I tend to take my laptop with me wherever I go, so if it’s back in my tent at a weekend away as a Viking, I can come sweating, and sometimes bloody from a hard fight and breathlessly describe what it felt like: consigning those words to a file on my desktop, knowing they’ll find a home when the time comes to take them out of the word hoard and mesh them into some violent little story later.
Method writing, I suppose you could call it. You want to write about a knife fight? Have one.
I also like the idea that this is somehow back to the old notion of storytelling as an oral tradition.

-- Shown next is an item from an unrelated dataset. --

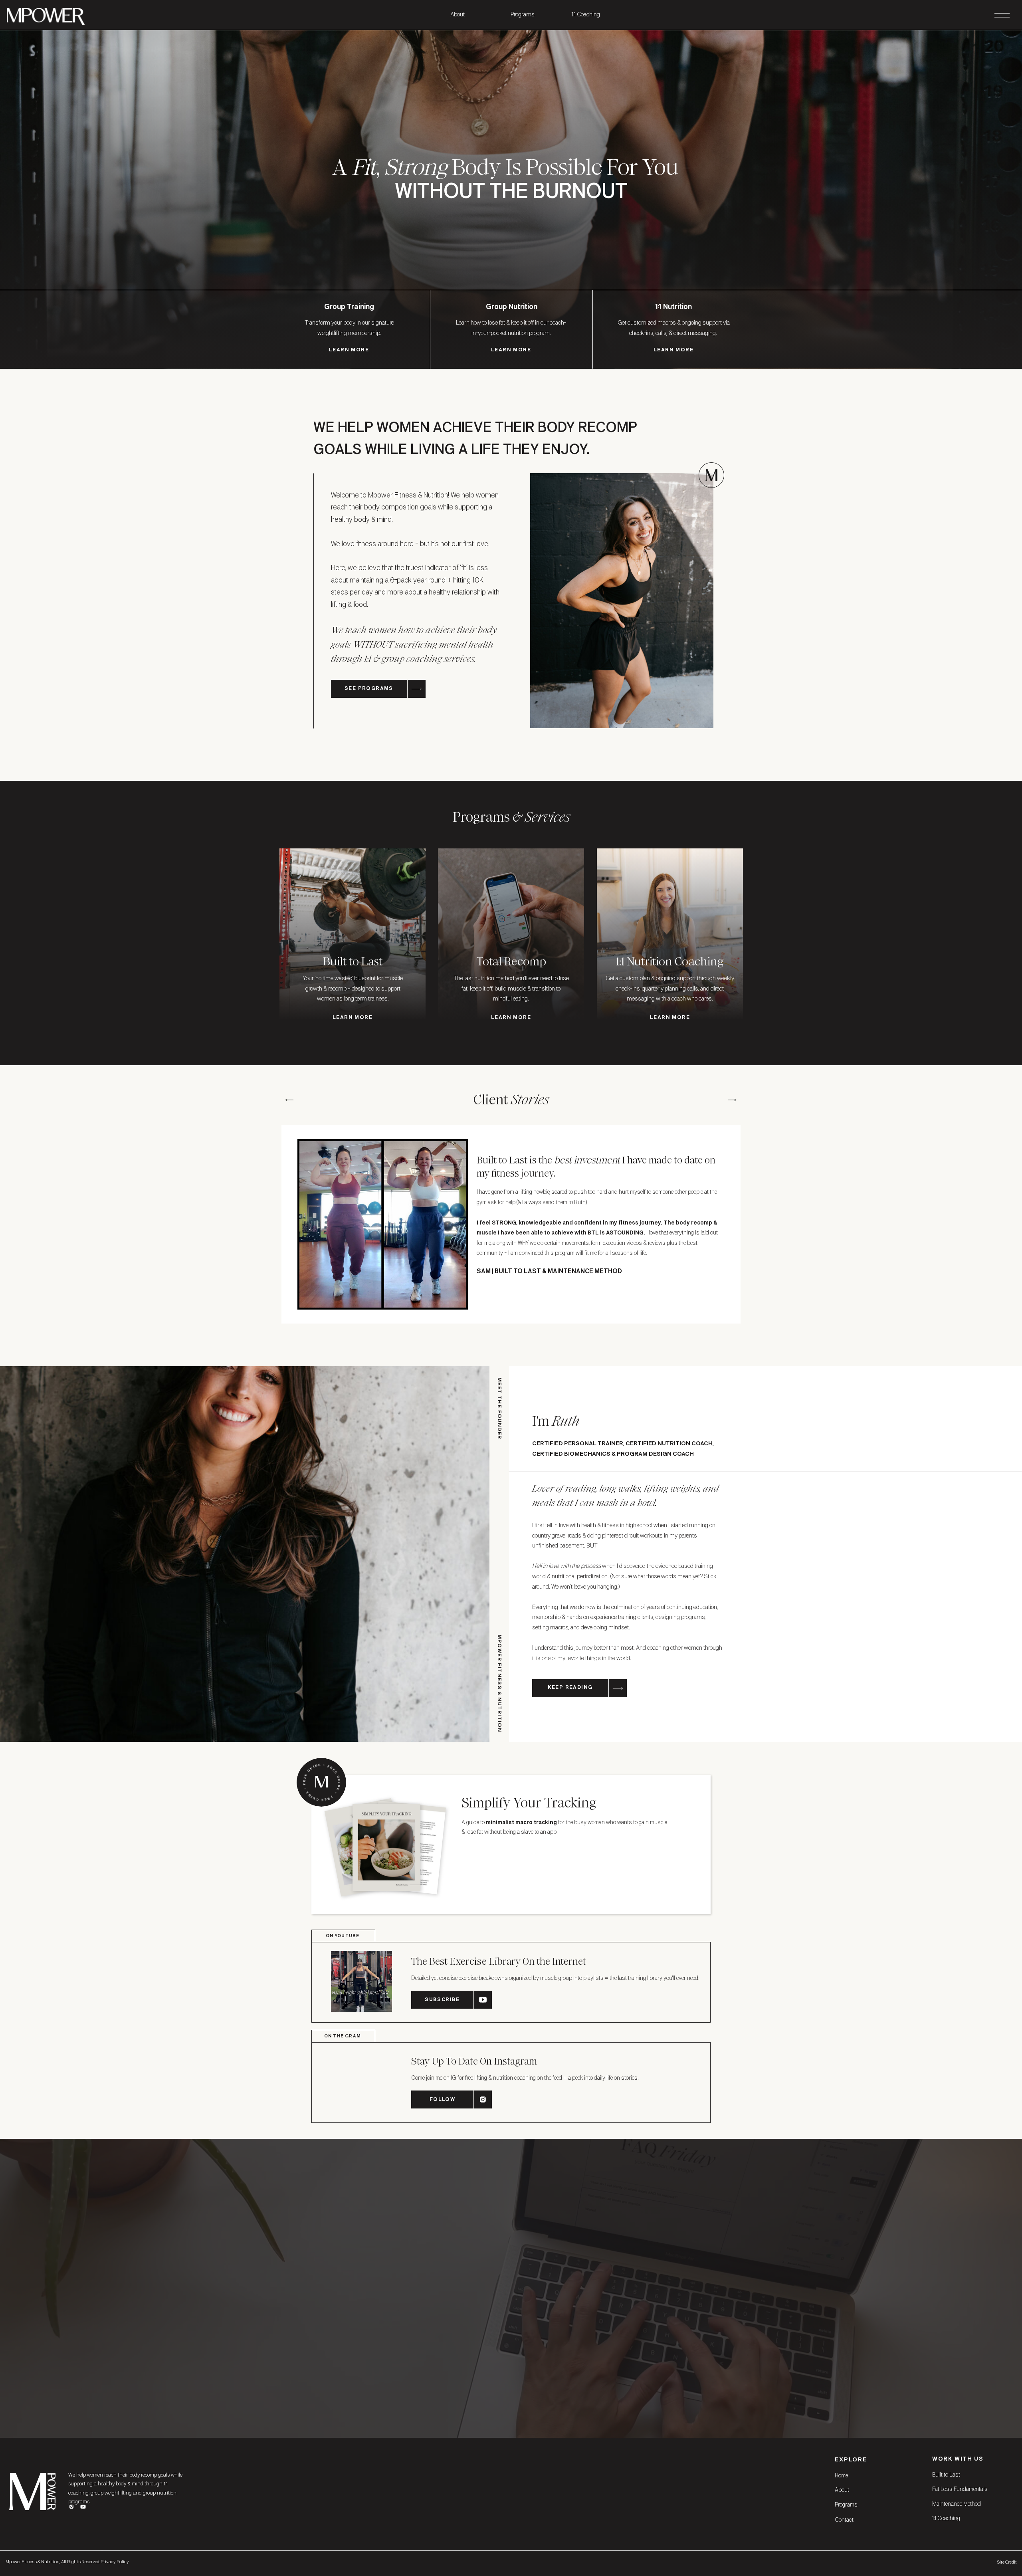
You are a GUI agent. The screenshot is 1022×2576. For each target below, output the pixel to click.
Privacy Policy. (115, 2562)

Couple of thousand words a day on your commute, another thousand on your lunch hour, and any time you can spare in the evenings to act and shout at your laptop, and suddenly all of the drudgery is gone out of writing. That’s 3% of a big novel, every day, written during time you would otherwise have wasted. Easy.

Like a Norseman fresh from a raid I get home laden down with riches for the word hoard, though be advised: you get some very odd looks on the train to London, though it does near-guarantee you your own seat.

The above was all rambled out in one sitting and has not been edited as a means of showing the extent to which the method does/doesn't cope with that old stream of consciousness.